Required work:
Reproduce the data, keeping every word exactly as it is.

[Excerpted records — start]

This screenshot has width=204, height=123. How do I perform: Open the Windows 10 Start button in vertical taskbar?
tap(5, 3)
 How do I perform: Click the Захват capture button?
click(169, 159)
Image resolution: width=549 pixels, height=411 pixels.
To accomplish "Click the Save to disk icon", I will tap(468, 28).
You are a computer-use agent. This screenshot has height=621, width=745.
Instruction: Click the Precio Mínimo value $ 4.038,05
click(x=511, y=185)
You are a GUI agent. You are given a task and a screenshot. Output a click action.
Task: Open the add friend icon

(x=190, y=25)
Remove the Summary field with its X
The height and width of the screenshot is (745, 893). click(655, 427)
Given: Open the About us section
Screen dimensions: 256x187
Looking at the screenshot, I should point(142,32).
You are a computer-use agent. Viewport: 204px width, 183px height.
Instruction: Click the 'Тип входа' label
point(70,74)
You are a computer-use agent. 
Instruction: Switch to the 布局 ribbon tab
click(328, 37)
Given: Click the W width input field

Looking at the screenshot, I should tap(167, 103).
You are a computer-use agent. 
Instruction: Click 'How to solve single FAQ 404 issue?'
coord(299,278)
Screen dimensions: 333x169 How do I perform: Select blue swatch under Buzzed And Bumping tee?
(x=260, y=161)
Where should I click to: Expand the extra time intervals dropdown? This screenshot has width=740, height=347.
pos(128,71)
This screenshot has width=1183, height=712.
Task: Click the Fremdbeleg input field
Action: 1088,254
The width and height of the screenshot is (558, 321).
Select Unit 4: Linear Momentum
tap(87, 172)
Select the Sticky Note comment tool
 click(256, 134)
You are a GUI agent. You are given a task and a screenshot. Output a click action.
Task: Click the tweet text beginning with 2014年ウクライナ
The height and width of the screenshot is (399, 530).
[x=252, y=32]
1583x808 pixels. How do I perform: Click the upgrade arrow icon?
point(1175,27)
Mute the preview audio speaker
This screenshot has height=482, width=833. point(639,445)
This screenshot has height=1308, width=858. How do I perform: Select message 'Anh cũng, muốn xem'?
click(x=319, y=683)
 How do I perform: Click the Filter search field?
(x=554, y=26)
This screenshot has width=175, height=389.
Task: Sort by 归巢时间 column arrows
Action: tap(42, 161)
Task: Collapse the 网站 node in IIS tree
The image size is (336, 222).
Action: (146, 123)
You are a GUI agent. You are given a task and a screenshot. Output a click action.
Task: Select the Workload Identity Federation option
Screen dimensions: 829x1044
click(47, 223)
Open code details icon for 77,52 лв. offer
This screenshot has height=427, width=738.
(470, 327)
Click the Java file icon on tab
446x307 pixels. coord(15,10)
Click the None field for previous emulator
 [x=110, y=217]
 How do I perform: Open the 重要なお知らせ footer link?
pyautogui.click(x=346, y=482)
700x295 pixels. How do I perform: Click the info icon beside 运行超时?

[Excerpted records — finish]

Your response:
This screenshot has width=204, height=123. How do I perform: Open the Windows 10 Start button in vertical taskbar?
tap(5, 3)
 How do I perform: Click the Захват capture button?
click(169, 159)
Image resolution: width=549 pixels, height=411 pixels.
To accomplish "Click the Save to disk icon", I will tap(468, 28).
You are a computer-use agent. This screenshot has height=621, width=745.
Instruction: Click the Precio Mínimo value $ 4.038,05
click(x=511, y=185)
You are a GUI agent. You are given a task and a screenshot. Output a click action.
Task: Open the add friend icon

(x=190, y=25)
Remove the Summary field with its X
The height and width of the screenshot is (745, 893). click(655, 427)
Given: Open the About us section
Screen dimensions: 256x187
Looking at the screenshot, I should point(142,32).
You are a computer-use agent. Viewport: 204px width, 183px height.
Instruction: Click the 'Тип входа' label
point(70,74)
You are a computer-use agent. 
Instruction: Switch to the 布局 ribbon tab
click(328, 37)
Given: Click the W width input field

Looking at the screenshot, I should tap(167, 103).
You are a computer-use agent. 
Instruction: Click 'How to solve single FAQ 404 issue?'
coord(299,278)
Screen dimensions: 333x169 How do I perform: Select blue swatch under Buzzed And Bumping tee?
(x=260, y=161)
Where should I click to: Expand the extra time intervals dropdown? This screenshot has width=740, height=347.
pos(128,71)
This screenshot has width=1183, height=712.
Task: Click the Fremdbeleg input field
Action: 1088,254
The width and height of the screenshot is (558, 321).
Select Unit 4: Linear Momentum
tap(87, 172)
Select the Sticky Note comment tool
 click(256, 134)
You are a GUI agent. You are given a task and a screenshot. Output a click action.
Task: Click the tweet text beginning with 2014年ウクライナ
The height and width of the screenshot is (399, 530).
[x=252, y=32]
1583x808 pixels. How do I perform: Click the upgrade arrow icon?
point(1175,27)
Mute the preview audio speaker
This screenshot has height=482, width=833. point(639,445)
This screenshot has height=1308, width=858. How do I perform: Select message 'Anh cũng, muốn xem'?
click(x=319, y=683)
 How do I perform: Click the Filter search field?
(x=554, y=26)
This screenshot has width=175, height=389.
Task: Sort by 归巢时间 column arrows
Action: tap(42, 161)
Task: Collapse the 网站 node in IIS tree
The image size is (336, 222).
Action: (146, 123)
You are a GUI agent. You are given a task and a screenshot. Output a click action.
Task: Select the Workload Identity Federation option
Screen dimensions: 829x1044
click(47, 223)
Open code details icon for 77,52 лв. offer
This screenshot has height=427, width=738.
(470, 327)
Click the Java file icon on tab
446x307 pixels. coord(15,10)
Click the None field for previous emulator
 [x=110, y=217]
 How do I perform: Open the 重要なお知らせ footer link?
pyautogui.click(x=346, y=482)
700x295 pixels. How do I perform: Click the info icon beside 运行超时?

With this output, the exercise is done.